## Exercise instructions:
Print exactly what the entries say, line by line, from the first line down to the one with "Fitness and Movement (348, 462)", inclusive.

START Data shown

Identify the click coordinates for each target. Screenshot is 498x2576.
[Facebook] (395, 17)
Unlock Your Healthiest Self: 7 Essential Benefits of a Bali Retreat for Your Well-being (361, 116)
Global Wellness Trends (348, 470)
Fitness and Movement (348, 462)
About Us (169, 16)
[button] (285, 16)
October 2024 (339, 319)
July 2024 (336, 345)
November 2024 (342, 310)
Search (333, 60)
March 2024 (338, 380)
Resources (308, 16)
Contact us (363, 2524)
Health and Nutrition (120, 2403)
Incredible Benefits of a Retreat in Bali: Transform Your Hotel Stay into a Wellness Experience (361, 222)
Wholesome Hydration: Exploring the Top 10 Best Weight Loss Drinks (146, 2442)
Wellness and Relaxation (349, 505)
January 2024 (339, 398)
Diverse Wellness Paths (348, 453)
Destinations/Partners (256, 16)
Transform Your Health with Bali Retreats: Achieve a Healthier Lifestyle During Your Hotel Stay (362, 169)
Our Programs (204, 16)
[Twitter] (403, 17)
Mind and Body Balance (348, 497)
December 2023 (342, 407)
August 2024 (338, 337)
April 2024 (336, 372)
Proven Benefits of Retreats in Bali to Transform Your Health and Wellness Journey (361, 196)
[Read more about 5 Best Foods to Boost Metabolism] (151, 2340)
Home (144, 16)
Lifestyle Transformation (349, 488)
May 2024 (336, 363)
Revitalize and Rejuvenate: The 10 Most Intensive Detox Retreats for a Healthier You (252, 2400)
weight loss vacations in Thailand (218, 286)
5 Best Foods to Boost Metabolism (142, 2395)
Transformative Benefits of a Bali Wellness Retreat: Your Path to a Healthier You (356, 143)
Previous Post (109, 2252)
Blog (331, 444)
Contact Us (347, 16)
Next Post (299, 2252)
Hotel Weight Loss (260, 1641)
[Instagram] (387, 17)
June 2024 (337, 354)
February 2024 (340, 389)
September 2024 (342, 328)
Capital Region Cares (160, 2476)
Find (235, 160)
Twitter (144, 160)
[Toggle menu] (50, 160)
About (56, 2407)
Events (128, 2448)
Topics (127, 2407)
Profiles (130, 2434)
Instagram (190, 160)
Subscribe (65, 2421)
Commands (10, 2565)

END Data shown

## Solved exercise:
Identify the click coordinates for each target. Screenshot is 498x2576.
[Facebook] (395, 17)
Unlock Your Healthiest Self: 7 Essential Benefits of a Bali Retreat for Your Well-being (361, 116)
Global Wellness Trends (348, 470)
Fitness and Movement (348, 462)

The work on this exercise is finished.